• **Entries shown**
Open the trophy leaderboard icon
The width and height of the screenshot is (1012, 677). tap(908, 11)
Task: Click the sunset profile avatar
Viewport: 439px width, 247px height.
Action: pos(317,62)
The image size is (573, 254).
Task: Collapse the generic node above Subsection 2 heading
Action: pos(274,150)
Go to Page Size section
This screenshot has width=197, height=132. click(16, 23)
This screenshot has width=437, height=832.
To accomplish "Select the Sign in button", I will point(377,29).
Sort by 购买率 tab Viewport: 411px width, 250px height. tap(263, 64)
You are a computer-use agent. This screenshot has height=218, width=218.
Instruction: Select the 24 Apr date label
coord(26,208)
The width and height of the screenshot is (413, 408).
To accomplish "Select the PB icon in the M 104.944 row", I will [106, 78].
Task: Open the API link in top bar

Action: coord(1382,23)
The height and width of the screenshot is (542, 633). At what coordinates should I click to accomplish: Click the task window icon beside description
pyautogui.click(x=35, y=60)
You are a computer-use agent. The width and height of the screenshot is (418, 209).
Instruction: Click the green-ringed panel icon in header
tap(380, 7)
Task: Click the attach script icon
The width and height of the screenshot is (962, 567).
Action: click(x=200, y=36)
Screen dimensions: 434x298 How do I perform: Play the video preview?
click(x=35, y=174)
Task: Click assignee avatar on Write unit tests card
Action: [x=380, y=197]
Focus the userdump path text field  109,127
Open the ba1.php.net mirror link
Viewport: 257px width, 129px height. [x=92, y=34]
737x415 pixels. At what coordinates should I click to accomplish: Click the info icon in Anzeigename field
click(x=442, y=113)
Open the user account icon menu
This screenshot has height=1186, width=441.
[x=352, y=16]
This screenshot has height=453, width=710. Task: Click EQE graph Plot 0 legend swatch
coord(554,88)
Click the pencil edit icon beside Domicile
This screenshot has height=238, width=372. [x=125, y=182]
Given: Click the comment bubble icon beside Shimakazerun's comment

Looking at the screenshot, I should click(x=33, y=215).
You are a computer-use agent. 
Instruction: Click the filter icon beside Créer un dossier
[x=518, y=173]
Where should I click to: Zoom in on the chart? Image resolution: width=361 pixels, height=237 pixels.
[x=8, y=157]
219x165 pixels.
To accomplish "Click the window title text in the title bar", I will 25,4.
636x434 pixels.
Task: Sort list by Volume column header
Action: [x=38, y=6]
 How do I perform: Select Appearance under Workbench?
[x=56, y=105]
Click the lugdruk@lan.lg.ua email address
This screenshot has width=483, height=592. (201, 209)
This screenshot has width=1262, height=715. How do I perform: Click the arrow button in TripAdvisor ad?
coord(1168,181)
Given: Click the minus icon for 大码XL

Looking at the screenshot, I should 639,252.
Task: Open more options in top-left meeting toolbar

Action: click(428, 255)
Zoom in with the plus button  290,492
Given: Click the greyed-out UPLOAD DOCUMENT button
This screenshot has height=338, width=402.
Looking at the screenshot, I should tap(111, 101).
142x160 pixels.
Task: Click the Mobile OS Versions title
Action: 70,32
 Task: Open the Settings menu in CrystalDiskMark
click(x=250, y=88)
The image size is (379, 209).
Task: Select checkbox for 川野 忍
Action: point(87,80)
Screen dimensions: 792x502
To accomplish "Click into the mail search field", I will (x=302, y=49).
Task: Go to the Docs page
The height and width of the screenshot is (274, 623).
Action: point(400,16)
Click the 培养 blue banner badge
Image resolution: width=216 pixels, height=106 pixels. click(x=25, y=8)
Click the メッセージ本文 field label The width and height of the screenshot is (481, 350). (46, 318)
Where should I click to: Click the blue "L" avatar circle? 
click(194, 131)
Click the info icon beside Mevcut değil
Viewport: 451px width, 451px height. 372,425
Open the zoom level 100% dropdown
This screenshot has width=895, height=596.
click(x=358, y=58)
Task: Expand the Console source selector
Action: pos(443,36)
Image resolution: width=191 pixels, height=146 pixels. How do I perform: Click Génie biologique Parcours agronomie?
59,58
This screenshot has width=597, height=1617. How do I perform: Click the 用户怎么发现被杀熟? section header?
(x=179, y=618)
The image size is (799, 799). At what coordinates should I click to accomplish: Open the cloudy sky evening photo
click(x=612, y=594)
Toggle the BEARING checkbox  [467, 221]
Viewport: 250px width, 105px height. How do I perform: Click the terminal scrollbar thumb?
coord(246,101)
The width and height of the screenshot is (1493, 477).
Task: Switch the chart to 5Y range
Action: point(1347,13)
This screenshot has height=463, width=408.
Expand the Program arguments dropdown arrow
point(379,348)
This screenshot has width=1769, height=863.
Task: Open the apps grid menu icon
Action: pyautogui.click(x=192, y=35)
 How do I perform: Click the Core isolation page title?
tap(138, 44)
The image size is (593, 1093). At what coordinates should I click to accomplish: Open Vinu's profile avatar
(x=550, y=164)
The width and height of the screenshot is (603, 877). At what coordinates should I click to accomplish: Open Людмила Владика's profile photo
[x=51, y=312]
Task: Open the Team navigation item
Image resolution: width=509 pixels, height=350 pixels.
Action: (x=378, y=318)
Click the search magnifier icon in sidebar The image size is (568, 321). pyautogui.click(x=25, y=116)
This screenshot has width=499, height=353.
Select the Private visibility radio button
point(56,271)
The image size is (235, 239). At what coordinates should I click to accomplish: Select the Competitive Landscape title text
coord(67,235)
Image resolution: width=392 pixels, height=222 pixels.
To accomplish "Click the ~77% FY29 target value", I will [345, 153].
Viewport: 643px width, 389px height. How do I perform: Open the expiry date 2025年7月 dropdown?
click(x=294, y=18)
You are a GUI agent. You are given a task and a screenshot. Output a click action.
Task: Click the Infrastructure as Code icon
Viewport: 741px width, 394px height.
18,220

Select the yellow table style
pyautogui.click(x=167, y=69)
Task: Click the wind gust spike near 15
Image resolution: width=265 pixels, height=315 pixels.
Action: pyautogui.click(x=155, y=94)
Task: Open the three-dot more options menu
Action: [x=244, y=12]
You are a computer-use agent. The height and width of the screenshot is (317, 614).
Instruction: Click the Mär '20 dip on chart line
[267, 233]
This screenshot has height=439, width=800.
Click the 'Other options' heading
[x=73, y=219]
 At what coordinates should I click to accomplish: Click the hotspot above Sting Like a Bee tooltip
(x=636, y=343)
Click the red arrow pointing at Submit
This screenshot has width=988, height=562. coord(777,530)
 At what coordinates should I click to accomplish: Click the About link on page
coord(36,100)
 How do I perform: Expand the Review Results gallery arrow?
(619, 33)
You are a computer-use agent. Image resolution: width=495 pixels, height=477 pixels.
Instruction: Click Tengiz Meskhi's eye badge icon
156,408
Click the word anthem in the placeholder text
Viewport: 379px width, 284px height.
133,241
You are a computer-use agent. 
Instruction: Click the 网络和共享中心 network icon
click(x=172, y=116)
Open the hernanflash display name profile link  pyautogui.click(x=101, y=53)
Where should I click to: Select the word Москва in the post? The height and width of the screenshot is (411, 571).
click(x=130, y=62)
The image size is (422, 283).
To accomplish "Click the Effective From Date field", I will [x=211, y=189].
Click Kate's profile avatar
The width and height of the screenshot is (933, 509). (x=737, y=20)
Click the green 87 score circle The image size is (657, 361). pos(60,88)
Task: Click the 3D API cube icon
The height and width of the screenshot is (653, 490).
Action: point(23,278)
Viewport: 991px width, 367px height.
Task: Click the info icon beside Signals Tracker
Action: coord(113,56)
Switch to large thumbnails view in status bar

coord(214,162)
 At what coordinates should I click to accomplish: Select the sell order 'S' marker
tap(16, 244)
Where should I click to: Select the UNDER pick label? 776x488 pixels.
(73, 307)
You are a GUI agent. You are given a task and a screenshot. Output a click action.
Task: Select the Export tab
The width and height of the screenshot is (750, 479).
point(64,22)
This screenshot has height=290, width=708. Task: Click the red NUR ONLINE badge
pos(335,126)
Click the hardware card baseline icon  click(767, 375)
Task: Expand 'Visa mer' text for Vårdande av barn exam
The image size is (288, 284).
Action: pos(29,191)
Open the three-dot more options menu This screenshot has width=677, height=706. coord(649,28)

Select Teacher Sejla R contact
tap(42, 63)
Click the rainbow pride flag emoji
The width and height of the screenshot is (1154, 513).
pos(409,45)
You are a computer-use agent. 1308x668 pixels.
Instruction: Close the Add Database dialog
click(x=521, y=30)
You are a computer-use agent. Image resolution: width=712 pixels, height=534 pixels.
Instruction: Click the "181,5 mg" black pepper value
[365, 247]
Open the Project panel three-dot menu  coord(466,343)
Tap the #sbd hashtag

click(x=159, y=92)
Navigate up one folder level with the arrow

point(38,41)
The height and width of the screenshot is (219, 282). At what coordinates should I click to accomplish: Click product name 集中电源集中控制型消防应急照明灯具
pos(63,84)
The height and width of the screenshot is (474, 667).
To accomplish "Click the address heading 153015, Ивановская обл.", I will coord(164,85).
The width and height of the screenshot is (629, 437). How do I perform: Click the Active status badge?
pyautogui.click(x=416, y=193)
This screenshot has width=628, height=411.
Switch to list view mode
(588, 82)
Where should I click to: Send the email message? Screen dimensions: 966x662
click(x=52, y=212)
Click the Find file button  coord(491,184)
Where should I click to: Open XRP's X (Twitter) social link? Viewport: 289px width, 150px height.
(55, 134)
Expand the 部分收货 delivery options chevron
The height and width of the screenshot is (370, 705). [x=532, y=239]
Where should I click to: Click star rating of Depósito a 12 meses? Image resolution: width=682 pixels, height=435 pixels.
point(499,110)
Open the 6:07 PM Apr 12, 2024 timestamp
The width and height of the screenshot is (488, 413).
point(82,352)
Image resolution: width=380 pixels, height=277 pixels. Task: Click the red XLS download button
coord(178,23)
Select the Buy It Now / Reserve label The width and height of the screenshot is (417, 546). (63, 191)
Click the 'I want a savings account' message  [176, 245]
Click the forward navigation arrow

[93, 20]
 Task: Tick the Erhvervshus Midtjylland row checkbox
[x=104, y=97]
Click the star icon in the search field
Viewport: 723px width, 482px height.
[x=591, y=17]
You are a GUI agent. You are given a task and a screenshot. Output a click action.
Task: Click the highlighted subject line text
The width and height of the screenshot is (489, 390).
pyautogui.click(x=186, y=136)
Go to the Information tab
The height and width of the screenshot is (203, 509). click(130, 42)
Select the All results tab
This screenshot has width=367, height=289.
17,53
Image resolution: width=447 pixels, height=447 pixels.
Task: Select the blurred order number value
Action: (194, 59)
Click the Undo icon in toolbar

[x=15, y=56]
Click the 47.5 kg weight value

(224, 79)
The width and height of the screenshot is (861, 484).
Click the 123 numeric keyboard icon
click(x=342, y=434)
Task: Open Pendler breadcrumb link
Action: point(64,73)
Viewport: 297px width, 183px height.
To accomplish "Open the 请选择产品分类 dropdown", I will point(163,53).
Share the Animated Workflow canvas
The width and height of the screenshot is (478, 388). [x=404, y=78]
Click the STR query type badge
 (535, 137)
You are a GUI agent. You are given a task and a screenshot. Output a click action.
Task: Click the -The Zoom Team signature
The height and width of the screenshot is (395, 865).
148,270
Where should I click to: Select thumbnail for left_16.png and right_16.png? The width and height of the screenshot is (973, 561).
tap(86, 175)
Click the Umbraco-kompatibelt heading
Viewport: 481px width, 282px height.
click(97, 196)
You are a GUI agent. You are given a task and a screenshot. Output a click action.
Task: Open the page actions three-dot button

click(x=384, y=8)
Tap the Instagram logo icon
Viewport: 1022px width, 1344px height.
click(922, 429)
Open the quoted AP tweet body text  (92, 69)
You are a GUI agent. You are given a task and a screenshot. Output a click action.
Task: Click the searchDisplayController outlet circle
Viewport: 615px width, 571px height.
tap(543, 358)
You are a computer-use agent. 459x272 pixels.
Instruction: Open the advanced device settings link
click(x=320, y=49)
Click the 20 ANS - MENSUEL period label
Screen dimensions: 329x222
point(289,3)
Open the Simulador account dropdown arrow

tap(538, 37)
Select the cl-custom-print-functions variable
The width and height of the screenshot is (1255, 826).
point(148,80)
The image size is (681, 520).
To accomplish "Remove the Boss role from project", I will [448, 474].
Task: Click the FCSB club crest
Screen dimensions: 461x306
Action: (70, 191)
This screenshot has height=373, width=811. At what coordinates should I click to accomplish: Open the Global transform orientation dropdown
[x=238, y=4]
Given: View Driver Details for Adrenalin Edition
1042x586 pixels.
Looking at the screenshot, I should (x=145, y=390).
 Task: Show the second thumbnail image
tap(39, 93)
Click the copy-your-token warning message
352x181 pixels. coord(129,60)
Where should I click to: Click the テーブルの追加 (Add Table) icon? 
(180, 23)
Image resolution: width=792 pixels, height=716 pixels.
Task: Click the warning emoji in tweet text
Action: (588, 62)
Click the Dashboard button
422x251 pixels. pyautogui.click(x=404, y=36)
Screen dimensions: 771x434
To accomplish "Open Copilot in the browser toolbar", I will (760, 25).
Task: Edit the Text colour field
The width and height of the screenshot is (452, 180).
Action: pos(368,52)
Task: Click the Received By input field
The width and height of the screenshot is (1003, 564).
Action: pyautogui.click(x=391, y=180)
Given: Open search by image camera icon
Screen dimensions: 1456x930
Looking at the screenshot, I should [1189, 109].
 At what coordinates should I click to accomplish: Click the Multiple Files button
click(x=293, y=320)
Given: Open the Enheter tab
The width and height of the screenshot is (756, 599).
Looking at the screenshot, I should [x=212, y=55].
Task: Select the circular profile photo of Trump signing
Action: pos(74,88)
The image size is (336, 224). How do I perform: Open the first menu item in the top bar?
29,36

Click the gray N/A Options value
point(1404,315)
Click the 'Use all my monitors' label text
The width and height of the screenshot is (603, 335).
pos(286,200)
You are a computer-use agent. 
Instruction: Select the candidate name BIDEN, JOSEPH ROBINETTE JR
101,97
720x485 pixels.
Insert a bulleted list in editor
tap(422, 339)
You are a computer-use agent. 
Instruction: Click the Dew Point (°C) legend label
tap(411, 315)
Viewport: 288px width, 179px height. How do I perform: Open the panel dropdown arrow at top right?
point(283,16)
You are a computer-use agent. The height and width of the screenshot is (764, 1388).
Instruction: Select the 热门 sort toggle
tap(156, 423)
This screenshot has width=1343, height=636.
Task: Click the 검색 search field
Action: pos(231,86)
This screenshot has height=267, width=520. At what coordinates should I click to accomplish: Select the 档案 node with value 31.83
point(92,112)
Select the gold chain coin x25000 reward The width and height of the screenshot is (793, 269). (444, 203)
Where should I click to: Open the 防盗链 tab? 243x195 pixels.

• **Task details**
When a line in the listing above holds the word "Team", copy it.

• **Your response**
Task: Open the Team navigation item
Task: Click the -The Zoom Team signature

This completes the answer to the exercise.